The following season, Genoa even reached the semifinals of the UEFA Cup, where they had to surrender to the superiority of Ajax at the end of a memorable journey that saw the Rossoblu overcome the likes of Real Oviedo, Dinamo Bucharest, Steaua Bucharest and Liverpool. The season ended with a disappointing fourteenth place, one step away from relegation, while the next one began with Skuhravý in the headlines for events completely unrelated to sports. On the dawn of November 9, 1993, the White Mitsubishi 3000 of the Czech striker went off-road and ended up on the edge of a cliff overlooking the sea near Celle Ligure. The footballer, miraculously unscathed despite the destroyed car, then claimed to have gone out to buy medicine for his pregnant wife (but the only night pharmacy of Savona didn’t want to confirm the story). A version far from the official one actually described a night in the disco to celebrate his first goal of the season. The third accident (and third car smashed up) in just over three years! The player remained at the services of the club from Genoa until 1996, when with 163 presences and 58 goals scored he decided to leave the Belpaese to wear the colours of Sporting Lisbon. In Portugal he racked up just four appearances without making his mark, before finally hanging up his boots in his homeland in the shirt of Viktoria Žižkov.

Skuhravý has remained very tied to Italy, and immediately after his retirement he moved to Varazze, in the province of Savona, where he still lives with his family. Despite the passing years, the unpredictable personality remains intact, as demonstrated by the recent conviction of fraud against a car rental company in his home country. Skuhravý had planned to rent a Mercedes worth about 80,000 Euros and then hand it over to an accomplice, who would then have to deal with changing the identification numbers and sell it, while he would have to stage a fake robbery. His plan was discovered and foiled by the Czech police.

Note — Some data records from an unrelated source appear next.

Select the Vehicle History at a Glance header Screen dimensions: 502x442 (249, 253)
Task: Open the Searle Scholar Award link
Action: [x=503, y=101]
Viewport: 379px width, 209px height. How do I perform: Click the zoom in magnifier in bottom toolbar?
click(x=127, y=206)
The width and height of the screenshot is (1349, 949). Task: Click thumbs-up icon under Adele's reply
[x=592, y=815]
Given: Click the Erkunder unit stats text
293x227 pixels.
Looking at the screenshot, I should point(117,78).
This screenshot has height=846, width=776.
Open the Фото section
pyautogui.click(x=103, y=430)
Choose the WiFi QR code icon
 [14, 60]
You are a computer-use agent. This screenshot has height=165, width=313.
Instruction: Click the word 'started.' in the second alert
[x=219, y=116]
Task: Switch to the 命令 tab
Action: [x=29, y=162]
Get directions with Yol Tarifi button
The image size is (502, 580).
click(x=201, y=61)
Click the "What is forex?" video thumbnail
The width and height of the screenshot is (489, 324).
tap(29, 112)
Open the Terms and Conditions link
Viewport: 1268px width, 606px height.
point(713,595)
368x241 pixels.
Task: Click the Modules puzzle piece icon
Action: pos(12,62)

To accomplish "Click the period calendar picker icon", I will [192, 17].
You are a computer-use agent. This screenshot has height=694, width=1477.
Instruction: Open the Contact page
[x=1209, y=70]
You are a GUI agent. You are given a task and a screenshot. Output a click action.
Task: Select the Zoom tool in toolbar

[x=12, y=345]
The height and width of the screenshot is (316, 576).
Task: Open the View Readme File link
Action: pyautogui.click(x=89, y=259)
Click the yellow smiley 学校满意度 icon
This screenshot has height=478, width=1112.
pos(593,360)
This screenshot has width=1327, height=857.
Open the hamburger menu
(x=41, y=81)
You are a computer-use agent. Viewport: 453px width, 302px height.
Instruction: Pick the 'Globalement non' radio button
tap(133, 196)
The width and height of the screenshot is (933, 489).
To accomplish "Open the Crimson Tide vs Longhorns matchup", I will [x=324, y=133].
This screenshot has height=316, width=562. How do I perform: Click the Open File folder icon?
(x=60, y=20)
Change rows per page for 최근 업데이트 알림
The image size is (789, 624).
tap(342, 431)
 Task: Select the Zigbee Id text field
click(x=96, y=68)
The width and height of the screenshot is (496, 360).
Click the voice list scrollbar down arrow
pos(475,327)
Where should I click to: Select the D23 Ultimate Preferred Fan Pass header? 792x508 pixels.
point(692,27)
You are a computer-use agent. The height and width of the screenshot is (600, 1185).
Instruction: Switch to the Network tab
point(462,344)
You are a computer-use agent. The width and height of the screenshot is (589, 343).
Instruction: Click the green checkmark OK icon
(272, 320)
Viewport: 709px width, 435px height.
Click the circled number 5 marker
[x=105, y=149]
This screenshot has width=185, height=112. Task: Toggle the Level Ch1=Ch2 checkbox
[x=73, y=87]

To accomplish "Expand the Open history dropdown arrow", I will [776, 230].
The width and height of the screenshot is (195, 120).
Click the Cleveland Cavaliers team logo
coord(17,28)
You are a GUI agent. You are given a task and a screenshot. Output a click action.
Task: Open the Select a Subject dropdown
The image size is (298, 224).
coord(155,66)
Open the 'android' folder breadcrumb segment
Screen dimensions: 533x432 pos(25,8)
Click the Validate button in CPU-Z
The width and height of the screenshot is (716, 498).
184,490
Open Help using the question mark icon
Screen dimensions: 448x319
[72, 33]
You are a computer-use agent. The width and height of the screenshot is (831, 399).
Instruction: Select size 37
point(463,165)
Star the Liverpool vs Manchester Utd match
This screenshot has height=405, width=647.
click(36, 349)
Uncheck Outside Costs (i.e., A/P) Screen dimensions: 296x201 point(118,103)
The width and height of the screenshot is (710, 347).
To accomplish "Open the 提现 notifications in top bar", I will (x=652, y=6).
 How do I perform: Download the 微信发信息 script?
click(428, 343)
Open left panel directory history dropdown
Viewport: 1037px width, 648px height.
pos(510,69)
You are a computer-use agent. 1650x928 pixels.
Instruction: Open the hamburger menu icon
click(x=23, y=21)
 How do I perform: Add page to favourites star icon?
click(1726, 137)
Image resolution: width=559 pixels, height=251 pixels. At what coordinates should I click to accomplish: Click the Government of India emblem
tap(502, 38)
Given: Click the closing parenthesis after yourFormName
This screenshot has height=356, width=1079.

Having already been involved in previous cases of theft of luxury cars in the Czech Republic and Germany, Skuhravý was sentenced to two years probation, but thanks to the amnesty granted by President Václav Klaus in 2012 to allow prisons to be emptied he managed to get away. Today he runs a restaurant he owns himself and often works as a commentator for local television Telenord, waiting for the next “header”, another surprise in his reckless life. The life of a rebellious boy, who just as he did on the pitch, strongly disliked classic game plans, and to put it mildly, often prefered to leave space to unpredictability.